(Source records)

________________________

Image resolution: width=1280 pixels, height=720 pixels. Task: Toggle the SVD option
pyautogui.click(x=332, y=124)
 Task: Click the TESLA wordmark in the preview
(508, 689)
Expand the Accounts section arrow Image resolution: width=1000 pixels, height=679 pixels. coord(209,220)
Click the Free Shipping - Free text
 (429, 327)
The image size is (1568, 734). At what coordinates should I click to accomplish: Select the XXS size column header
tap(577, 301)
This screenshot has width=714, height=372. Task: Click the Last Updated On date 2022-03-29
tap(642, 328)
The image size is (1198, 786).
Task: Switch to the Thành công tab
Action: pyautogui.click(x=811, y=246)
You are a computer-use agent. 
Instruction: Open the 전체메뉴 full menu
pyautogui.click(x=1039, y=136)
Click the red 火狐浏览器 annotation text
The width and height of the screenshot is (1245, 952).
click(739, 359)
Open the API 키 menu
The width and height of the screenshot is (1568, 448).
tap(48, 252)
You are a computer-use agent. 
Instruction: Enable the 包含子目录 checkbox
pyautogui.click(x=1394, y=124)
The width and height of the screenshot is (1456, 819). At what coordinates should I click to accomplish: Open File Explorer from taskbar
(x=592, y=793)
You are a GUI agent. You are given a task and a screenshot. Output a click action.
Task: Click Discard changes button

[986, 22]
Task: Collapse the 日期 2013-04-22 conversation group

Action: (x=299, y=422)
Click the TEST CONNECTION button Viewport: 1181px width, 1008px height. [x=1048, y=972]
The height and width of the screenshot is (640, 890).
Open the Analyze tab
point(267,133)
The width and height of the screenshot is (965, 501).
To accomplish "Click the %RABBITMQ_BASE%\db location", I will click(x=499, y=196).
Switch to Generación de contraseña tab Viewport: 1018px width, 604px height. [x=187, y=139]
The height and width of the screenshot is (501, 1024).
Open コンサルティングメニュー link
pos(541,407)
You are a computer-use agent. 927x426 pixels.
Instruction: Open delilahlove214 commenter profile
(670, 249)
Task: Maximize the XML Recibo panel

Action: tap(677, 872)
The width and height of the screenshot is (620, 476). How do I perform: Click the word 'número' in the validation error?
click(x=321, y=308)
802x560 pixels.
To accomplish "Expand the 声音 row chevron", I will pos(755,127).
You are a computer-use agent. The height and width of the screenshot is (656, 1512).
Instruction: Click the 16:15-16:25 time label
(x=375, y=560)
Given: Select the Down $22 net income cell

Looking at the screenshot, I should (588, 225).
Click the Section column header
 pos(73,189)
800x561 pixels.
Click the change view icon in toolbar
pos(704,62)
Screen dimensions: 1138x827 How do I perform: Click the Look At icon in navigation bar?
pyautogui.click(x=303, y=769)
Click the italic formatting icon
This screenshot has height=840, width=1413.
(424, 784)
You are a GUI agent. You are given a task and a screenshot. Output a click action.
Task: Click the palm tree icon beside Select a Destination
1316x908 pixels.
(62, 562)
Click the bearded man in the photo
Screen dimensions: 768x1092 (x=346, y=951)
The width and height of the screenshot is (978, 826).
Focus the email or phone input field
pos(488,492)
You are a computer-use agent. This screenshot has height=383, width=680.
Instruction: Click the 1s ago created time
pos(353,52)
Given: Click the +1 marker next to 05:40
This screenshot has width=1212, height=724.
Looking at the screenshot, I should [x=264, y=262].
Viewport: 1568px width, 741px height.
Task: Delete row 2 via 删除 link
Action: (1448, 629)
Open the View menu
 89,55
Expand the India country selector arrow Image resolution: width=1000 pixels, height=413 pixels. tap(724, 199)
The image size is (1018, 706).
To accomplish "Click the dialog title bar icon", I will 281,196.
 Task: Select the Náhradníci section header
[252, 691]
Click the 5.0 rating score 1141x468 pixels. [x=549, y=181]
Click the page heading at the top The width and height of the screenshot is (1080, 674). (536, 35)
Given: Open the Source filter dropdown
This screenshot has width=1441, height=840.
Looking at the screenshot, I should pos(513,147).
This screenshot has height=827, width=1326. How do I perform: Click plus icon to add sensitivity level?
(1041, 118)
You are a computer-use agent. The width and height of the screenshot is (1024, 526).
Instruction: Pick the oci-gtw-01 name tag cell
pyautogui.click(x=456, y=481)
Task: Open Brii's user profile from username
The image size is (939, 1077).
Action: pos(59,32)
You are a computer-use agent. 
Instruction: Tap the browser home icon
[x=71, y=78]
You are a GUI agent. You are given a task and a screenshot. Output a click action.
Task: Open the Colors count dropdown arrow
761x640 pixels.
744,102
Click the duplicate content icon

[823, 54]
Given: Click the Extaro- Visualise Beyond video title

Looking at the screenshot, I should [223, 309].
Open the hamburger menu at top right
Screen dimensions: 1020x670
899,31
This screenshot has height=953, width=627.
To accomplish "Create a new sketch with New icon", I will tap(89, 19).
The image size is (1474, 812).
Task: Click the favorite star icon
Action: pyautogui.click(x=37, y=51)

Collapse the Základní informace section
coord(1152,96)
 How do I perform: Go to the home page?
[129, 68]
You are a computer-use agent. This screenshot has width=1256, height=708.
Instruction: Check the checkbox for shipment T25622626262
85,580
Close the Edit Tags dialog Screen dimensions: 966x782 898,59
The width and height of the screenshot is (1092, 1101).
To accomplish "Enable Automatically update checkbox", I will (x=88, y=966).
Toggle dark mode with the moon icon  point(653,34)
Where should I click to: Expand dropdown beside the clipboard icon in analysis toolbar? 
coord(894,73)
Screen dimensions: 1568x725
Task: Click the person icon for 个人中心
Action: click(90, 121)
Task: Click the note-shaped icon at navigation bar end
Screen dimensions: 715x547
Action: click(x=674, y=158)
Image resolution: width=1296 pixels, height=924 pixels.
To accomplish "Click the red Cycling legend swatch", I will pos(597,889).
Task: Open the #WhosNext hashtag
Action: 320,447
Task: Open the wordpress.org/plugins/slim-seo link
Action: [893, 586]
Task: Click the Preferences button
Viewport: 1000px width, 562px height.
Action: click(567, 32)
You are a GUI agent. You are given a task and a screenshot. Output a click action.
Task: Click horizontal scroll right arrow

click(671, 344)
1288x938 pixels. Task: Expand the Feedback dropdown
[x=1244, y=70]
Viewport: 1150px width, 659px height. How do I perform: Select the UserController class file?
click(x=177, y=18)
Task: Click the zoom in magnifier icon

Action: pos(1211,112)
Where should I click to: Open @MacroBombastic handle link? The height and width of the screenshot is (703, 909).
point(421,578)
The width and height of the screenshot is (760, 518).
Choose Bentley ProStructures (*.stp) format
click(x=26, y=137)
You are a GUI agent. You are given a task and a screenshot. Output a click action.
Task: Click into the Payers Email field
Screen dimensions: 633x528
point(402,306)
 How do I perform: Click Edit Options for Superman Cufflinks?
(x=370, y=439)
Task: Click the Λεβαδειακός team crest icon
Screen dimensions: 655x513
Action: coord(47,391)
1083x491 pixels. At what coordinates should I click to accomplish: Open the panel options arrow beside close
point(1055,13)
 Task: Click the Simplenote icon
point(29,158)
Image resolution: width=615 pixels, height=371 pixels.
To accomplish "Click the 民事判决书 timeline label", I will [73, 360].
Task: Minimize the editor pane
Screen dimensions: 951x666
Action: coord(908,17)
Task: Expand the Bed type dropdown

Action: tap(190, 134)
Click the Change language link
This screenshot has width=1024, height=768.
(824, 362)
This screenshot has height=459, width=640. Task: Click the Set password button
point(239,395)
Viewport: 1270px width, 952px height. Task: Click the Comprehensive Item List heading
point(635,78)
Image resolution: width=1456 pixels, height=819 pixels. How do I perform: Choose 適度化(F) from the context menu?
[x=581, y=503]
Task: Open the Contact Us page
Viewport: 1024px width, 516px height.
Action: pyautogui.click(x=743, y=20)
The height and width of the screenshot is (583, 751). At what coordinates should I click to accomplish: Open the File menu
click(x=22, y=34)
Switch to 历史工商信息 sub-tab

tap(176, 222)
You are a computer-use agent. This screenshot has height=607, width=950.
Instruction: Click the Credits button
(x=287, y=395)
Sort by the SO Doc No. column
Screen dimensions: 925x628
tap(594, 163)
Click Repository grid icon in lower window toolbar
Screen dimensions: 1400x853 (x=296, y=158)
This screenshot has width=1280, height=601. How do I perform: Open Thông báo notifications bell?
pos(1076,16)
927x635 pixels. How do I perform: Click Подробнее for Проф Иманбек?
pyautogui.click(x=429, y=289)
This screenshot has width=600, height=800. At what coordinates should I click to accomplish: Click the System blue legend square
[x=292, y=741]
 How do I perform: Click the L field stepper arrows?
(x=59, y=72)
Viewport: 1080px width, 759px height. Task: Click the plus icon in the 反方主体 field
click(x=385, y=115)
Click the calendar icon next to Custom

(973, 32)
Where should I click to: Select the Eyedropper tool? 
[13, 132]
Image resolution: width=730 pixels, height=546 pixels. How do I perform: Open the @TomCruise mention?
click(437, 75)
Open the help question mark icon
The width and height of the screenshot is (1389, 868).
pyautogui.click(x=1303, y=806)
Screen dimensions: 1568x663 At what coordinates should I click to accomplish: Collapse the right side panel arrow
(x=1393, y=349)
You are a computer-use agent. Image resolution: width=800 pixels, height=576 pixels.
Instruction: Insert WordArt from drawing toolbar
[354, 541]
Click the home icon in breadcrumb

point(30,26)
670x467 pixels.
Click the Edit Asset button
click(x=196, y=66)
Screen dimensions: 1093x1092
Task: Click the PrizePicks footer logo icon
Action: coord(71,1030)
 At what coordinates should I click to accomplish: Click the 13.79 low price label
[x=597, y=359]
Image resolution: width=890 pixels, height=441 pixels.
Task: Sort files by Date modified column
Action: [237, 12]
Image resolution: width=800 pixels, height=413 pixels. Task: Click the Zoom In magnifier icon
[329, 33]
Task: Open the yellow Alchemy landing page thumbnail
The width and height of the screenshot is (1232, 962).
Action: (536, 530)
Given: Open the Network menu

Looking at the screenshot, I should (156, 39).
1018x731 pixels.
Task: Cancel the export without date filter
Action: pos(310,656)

________________________

## Exercise directions:
Start at the first line of the records and end after the line containing "Expand the Accounts". Rewrite those lines with "wordmark" changed to "logo", leaving everything else as is.

## Answer below:
Image resolution: width=1280 pixels, height=720 pixels. Task: Toggle the SVD option
pyautogui.click(x=332, y=124)
 Task: Click the TESLA logo in the preview
(508, 689)
Expand the Accounts section arrow Image resolution: width=1000 pixels, height=679 pixels. coord(209,220)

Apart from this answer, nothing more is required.